Avant l'entracte, son intelligence textuelle, immergée dans l'accompagnement plantureux de la Deutsche Radio Philharmonie, avait déjà fait merveille dans cinq Chants d'Auvergne de Joseph Canteloube. Une appétence commune également sensible dans la première œuvre du concert : la Suite de Callirhoé de Cécile Chaminade, avec son Scherzettino mendelsohnnien et son Pas des écharpes qui commence à s'immiscer dans le catalogue des bis idéaux.
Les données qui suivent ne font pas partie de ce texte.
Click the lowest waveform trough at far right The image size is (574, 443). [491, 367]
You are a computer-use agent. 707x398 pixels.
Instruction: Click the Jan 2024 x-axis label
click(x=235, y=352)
Chaminade, Canteloube, Mahler : un programme dont la cohérence solaire vaut un large succès à Michael Schønwandt dont l'interprétation est saluée des deux mains par le public du Théâtre Ledoux et des deux pieds par l'ensemble des musiciens de la Deutsche Radio Philharmonie.
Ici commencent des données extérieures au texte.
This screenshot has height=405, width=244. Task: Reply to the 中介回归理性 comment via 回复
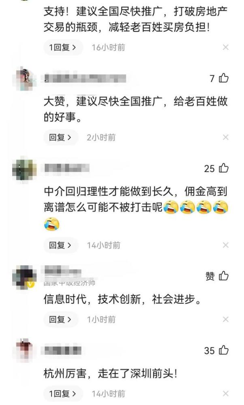pos(60,245)
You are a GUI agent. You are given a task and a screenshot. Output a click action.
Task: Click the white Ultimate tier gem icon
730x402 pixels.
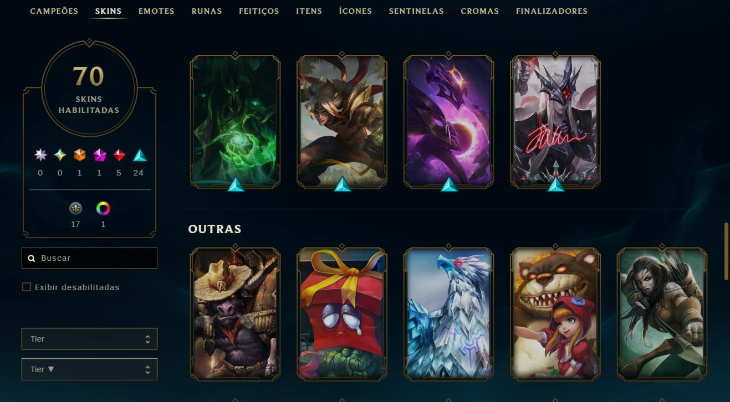click(40, 155)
Les 20 ans du Trio Cassard Grimal Gastinel
Avant le connu, le méconnu. Avant le Trio op. 100 de Franz Schubert, les trois artistes font connaître le Trio que la compositrice américaine Rebecca Clarke, décédée en 1979, composa en 1921. On ne trouvera aucun signe avant-coureur de Philip Glass ou de Leonard Bernstein dans cette musique attentive à la musique française de son temps, et même au futur Chostakovitch (l'Allegro vigoroso), partagée entre la tentation mélodique et la recherche du son (troublante immatérialité des lignes conjointes du violon et du violoncelle).
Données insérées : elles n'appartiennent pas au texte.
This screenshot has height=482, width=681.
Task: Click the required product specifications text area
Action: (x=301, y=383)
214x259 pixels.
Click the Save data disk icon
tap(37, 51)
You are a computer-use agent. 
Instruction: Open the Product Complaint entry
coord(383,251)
On n'a pas tous les jours 20 ans : quoi de mieux pour fêter un tel évènement que le « trio des trios » : le n°2 opus 100 de Franz Schubert, curieusement moins programmé que son jumeau, composé conjointement, le n°1 opus 99. L'irrésistible beauté de ses thèmes (et pas seulement celui de son deuxième mouvement, mis à portée de toutes les oreilles par le Barry Lyndon de Kubrick) fait à nouveau figure de baume dans l'interprétation du jour, qui convoque, dans le Kursaal où ils se produisirent naguère en chair et en os, les fantômes du Beaux Arts Trio, de Nikita Magalov. Comme Menahem Pressler penché à se rompre sur ses partenaires, le piano maternel de Philippe Cassard, la rondeur de son toucher debussyste, la fluidité des cascades de notes reprises à certain Impromptu, est le phare dans la nuit schubertienne d'un « dialogue à trois » où le violon incisif de David Grimal, le violoncelle tranquille d'Anne Gastinel, même héritant des plus belles phrases (les trois retours du fameux thème suédois dans le dernier mouvement pour elle, la vélocité du thème principal pour lui), restent dans un prégnant intimisme.
En écho au long quatrième mouvement, composé par Schubert un an avant sa mort précoce en 1828, le trio propose en bis l'Allegretto ma non troppo de l'Opus 70 n°2 de Beethoven, autre pièce qui, comme le dit Philippe Cassard « n'en finit pas de finir » et où l'on entend déjà, comme un passage de relais entre ces deux compositeurs majeurs, les futures cascades de notes du susnommé Impomptu schubertien. Comme on s'y attendait avec ces trois artistes : un grand moment de musique.